TASK 1:
Please explain, using the DAX pension report, why the value of pension liabilities of the 30 largest DAX firms rose in 2020.
TASK 2:
Extend the DAX pension report beyond its final sentence.

PASSAGE SHOWN:
Start of Block

Germany’s largest companies may see a continued increase in pension liabilities in 2021 while interest rates continue to fall, said Thomas Hagemann, chief actuary at Mercer Deutschland.
According to the consultancy’s latest estimates, the value of pension liabilities of the 30 largest firms in terms of market cap listed on the DAX rose by €20bn, or 5%, in 2020 to €410bn, from €389.9bn the prior year as a consequence of declining actuarial interest rates.
Pension assets in financial statements under the International Financial Reporting Standards (IFRS), on the other hand, dropped year-on-year in 2020 to around €252bn from €258.6bn the year before.
Also, the funding ratio of pension obligations decreased to 61% last year compared to 66% in 2019.
Mercer based its estimates on annual reports of DAX 30 index listed companies and capital market information.
In view of a challenging outlook for this year, Hagemann considers “modern forms” of pension promises without guarantees, “especially interest rate guarantees,” a valuable option.
The value of pension liabilities in the DAX 30 fell by €24.7bn in 2020 to €389.9bn after Lufthansa and Wirecard left the index, replaced by Deutsche Wohnen and Delivery Hero. Pension assets fell to €251.7bn in the course of 2020.

End of Block

(Stored items)
Start of Block

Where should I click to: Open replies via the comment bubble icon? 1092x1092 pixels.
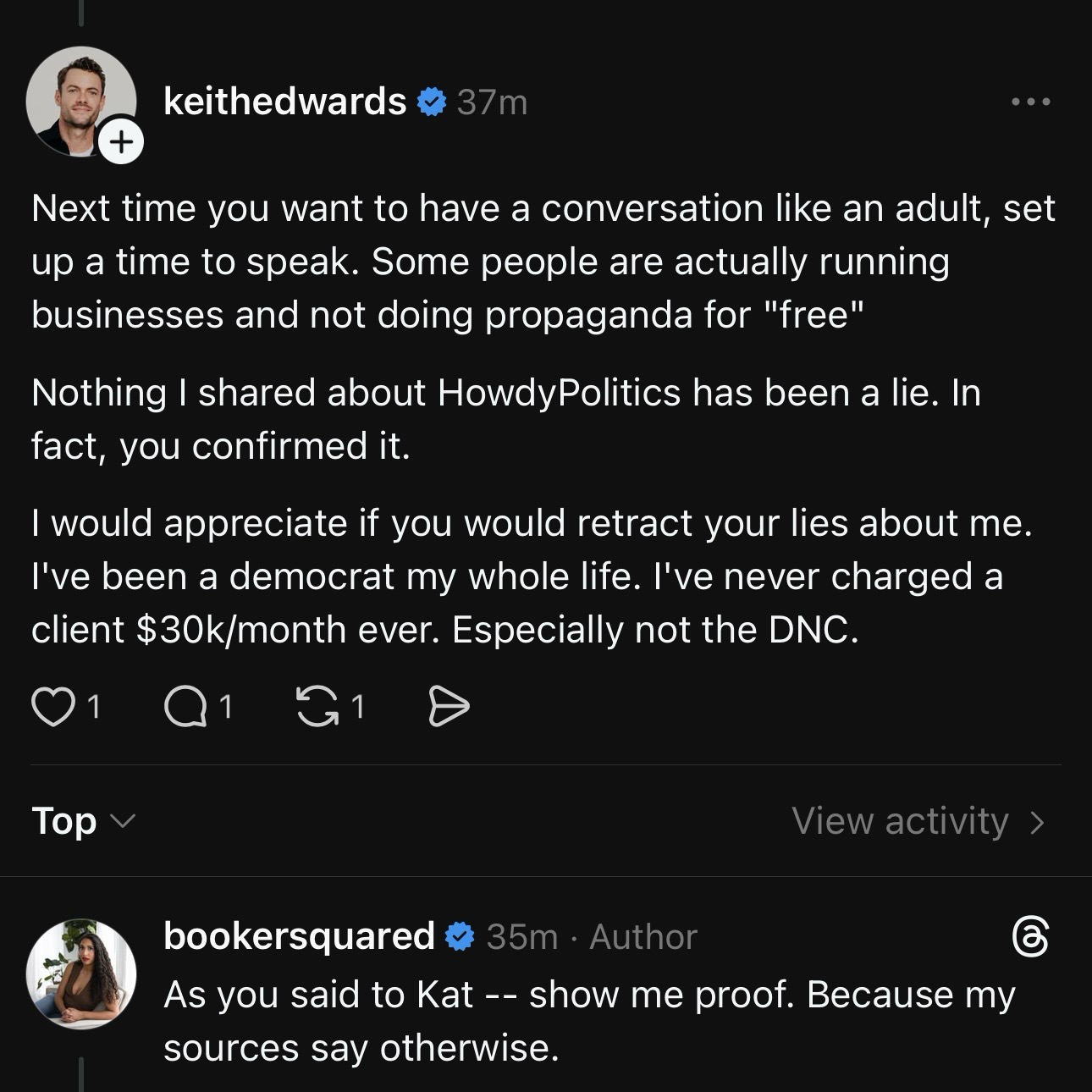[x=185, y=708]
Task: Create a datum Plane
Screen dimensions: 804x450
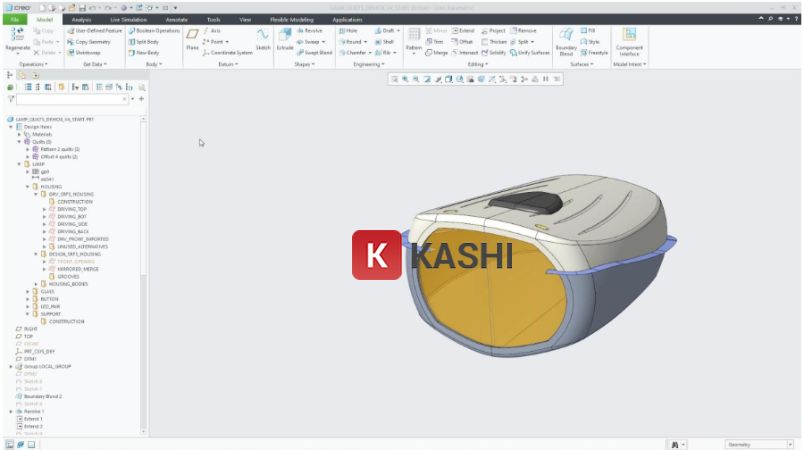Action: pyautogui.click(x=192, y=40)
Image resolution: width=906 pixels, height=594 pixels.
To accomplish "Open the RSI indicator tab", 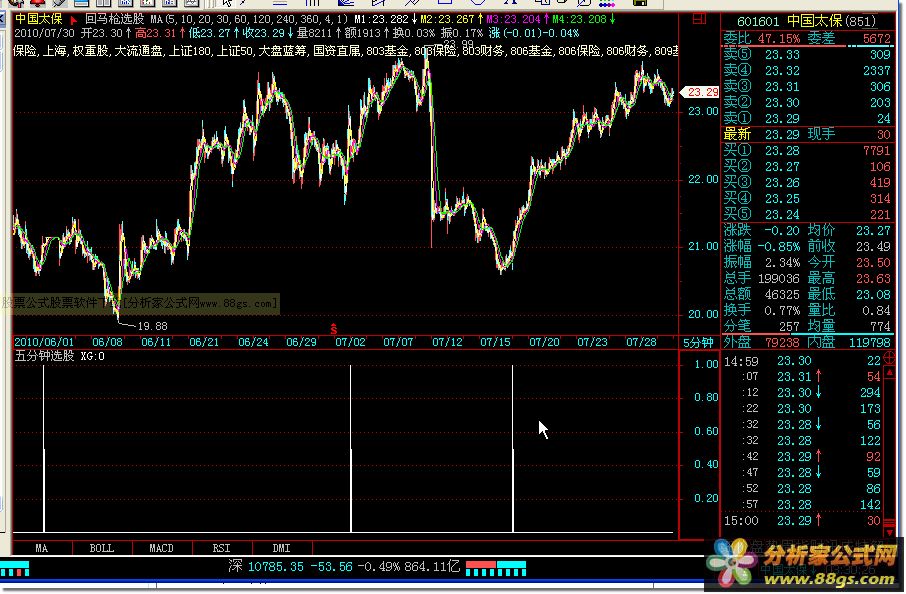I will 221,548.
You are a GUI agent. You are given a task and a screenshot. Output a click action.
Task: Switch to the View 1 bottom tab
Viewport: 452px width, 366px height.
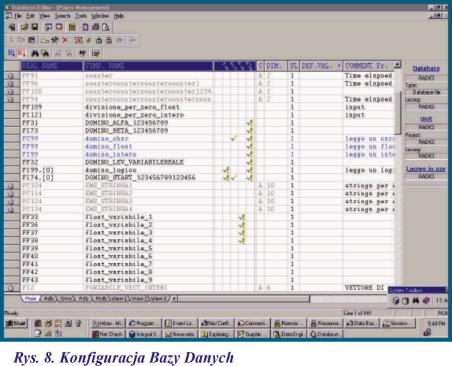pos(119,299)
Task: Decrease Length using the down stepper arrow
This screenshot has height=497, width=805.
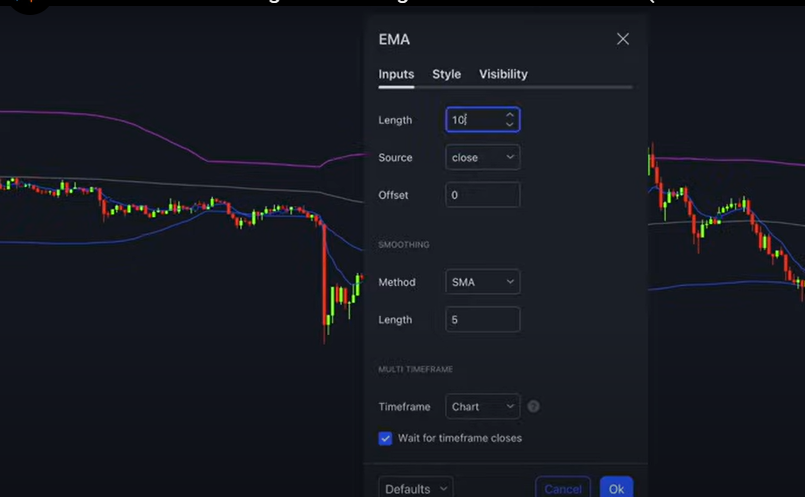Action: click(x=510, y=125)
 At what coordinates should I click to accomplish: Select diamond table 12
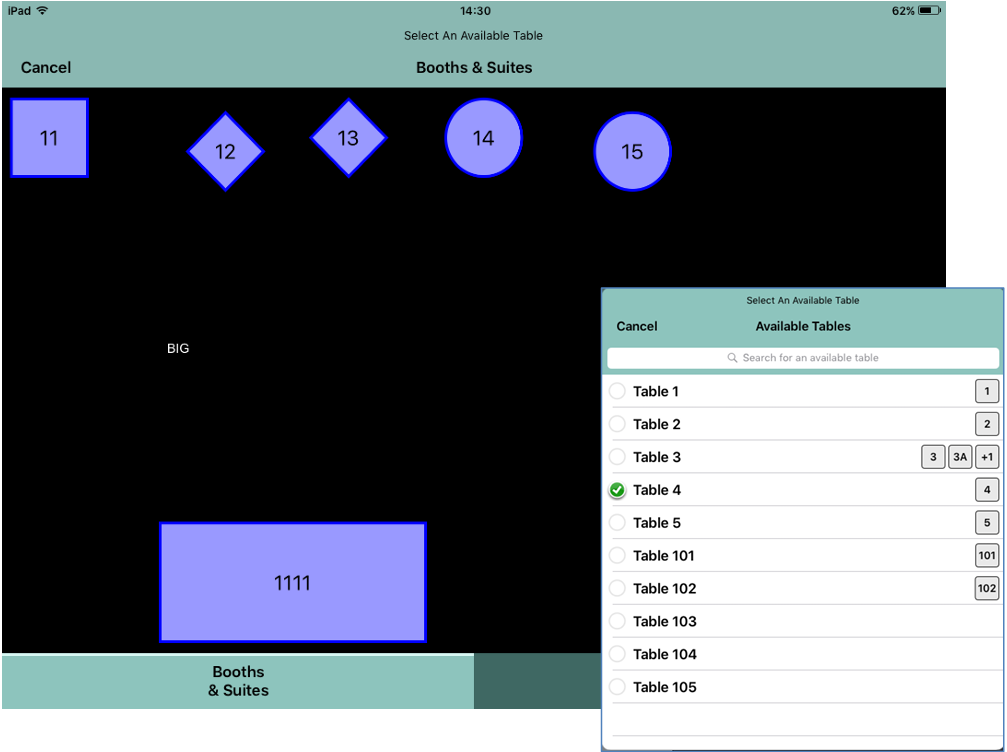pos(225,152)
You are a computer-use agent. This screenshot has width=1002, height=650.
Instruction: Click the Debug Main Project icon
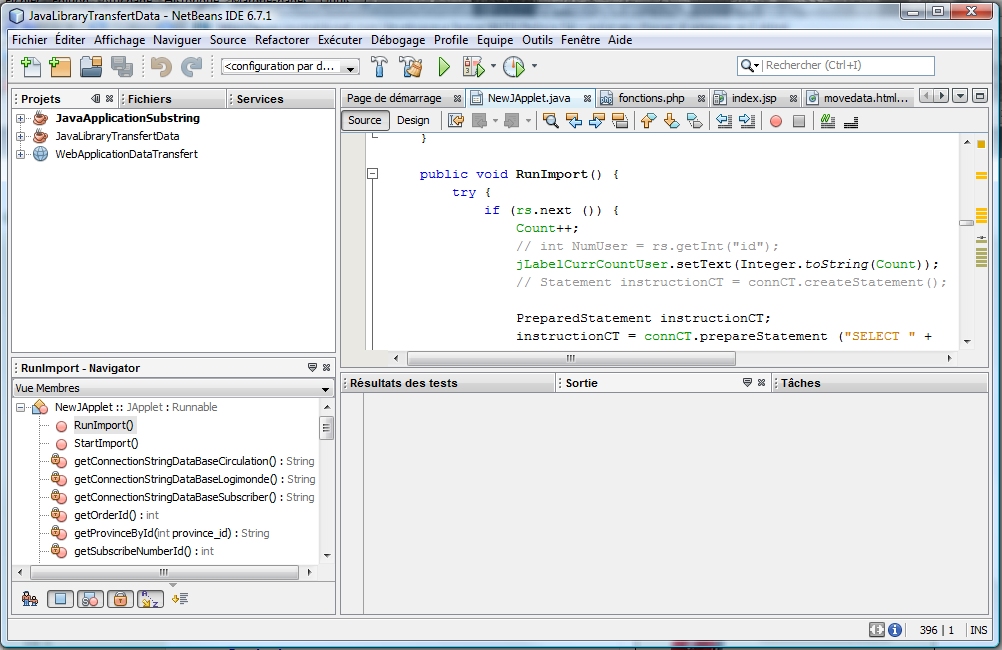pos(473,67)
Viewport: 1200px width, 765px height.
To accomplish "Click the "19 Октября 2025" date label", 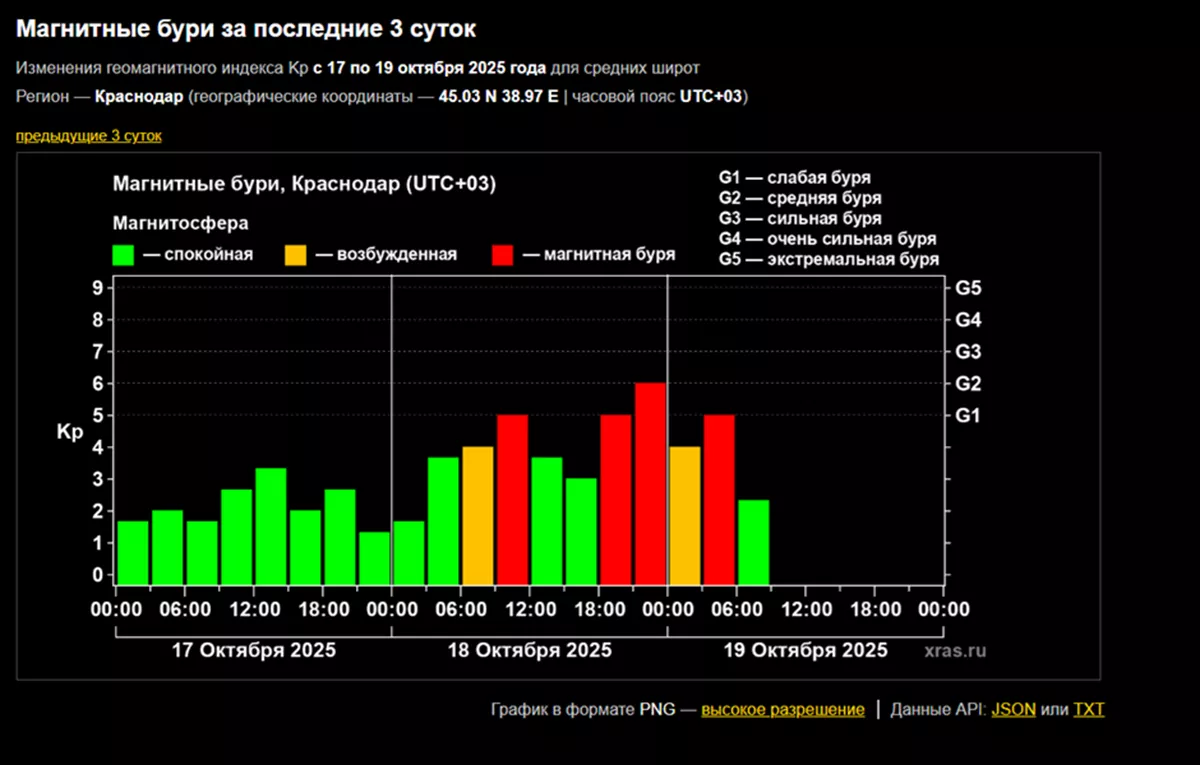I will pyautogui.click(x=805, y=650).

End of Block

EXERCISE OUTPUT 1:
The pension liabilities of the 30 largest DAX firms rose by €20bn, or 5%, to €410bn in 2020 because actuarial interest rates declined.

EXERCISE OUTPUT 2:
Jeffrey Dissmann, head of investment consulting at Mercer, said 2020 was a “very turbulent year” for equity markets, coupled with low return expectations as a result of central bank policies.
“We expect an unusually high divergence between individual results in annual financial statements for the pension assets of companies in the DAX 30,” Dissmann said.
Last year’s volatility partly cause by the effects of the pandemic saw fluctuating interest rates, which saw a sudden increase in March and then continued drop until the end of 2020, Mercer said.
“In the last quarter [of 2020] interest rates went down again by 0.15 percentage points, ”said Hagemann, adding that for DAX 30 companies the actuarial interest rate fell by 0.4 percentage points on average.
Mercer noted however that pension obligations do not depend on interest rates, which means that future pension payments are generally not impacted by interest rate developments.